BAĞIMLILIK EN ÇOK BU MESLEK GRUBUNDA VAR !

FOMO hastalığı tedavi edilebilir mi sorusuna cevap veren Tuğba Demiröz, ’’Bağımlılık zor psikolojik durumlardandır ve bağımlı için anahtar cümle “ her gün temiz kalmaktır”, yıkıcı cümle ise “bundan sonra temiz kalacağım” dır ki, bundan sonra diye genellemek bağımlıya aşılamaz derecede büyük görünür ve başlamadan yılar. Bu sebeple bağımlı bilir ki eğer atıyorum alkolü bırakacaksa niyeti bugün için kurmalıdır “ Bugün temiz kalacağım” ve yine bağımlı bilir ki “bir kereden bir şey olmaz” sözü bağımlı için geçerli değildir, çünkü bir yudum alkol onu eskisinden bile daha fazla içmeye götürür.
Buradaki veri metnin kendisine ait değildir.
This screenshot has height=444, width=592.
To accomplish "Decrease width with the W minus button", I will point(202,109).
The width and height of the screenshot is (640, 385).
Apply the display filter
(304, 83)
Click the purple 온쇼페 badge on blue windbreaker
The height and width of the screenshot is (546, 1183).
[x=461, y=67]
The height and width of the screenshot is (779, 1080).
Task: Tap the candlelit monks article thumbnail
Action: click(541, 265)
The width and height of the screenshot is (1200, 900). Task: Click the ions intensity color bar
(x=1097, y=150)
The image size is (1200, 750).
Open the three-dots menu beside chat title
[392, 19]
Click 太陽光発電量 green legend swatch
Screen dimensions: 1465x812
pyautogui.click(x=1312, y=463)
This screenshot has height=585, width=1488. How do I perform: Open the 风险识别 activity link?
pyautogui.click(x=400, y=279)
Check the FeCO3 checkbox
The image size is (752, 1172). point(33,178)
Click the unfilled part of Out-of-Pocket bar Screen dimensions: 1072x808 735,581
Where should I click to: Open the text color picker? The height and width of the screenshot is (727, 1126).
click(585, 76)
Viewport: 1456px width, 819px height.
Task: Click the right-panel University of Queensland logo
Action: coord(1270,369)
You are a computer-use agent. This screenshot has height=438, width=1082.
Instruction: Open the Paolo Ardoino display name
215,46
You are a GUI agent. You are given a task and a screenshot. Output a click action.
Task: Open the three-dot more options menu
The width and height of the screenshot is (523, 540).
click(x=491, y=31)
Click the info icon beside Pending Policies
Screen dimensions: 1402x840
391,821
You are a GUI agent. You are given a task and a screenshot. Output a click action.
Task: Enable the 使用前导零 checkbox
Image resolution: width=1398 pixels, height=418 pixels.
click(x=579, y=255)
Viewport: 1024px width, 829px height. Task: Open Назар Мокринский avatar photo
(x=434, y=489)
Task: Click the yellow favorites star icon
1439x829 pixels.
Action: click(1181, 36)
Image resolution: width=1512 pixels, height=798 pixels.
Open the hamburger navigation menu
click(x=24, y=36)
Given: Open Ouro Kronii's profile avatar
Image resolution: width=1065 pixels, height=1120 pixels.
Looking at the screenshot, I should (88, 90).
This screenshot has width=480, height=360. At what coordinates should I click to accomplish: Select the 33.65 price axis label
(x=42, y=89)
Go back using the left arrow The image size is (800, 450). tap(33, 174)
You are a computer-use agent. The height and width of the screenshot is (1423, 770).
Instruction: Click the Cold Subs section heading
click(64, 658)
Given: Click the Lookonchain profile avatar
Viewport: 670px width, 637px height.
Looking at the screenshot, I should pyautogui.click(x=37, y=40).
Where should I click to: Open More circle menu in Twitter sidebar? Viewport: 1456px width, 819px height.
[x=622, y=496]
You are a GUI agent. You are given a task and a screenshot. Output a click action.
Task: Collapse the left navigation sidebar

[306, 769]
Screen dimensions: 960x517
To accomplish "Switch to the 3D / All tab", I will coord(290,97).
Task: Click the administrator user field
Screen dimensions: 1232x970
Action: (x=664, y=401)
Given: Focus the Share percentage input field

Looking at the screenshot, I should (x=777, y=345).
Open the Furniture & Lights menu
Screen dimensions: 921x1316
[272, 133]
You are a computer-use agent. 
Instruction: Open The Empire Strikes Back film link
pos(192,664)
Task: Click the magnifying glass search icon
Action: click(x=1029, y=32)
Eğer kişi bağımlılık geliştirmişse ciddi psikolojik destek almadan üstesinden kolay kolay gelemez, çünkü bağımlılık için ta bebeklik döneminde ki bağlanma şekillerine kadar inmek gerekir. Meslek grubu olarak bilemem ama internet kullanması kolay masa başı işlerde çalışan kişilik yapısı bağımlılık geliştirmeye müsait olanlar, bedenen daha az yorucu işlerde çalışanlar, işi gereği sosyal medya hesaplarını kullanmak zorunda olanlar diye düşünüyorum’’ dedi.

‘’GİDEREK BİREYSELLEŞİYORUZ’’

Gelişen teknoloji ile beraber insanların her geçen gün bireyselleştiğini, yalnızlaştığına dikkat çeken Tuğba Demiröz, bunun zaman içerisinde yıpranmaya neden olabileceğini kaydetti. Demiröz, ’’Televizyonun Türkiye’de yaygınlaşmaya başladığı yıllarda komşuluk da yaygındı. Komşu oturmaları televizyonla birlikte sohbetin azalıp beraber film ya da program izlenen yerler haline gelmişti. Aynı durum akıllı telefonlarla, tabletlerle bedenen bir arada ruhen yalnız insan buluşmalarına kadar ulaştı. İnsanlar giderek bireyselleşiyor, yalnızlaşıyor, sosyal medyada gerçekleşen bazı paylaşımlarla nefs hastalıkları (kıskançlık, açgözlülük, iki yüzlülük, hırs, kibir…) artıyor, şüpheci kişilik yapısında olanlar büsbütün her sözü kişiselleştirerek iyice paranoyak hale geliyor, akıl hastalıklarını tetikliyor, fizyolojik ihtiyaçlar yeme, içme, uyuma, dinlenme, hatta tuvalete gitme öteleniyor. Böyle böyle kişi önce kendine sonra diğerlerine duyarsızlaşmaya başlıyor. Sağlığını kaybetmiş beden, yanlış telkinlerle yolundan çıkmış akıl, ulaşılamayan duygularla sağlıklı ruhsal durum yakalamak hayalden öte bir şey değildir’’ dedi.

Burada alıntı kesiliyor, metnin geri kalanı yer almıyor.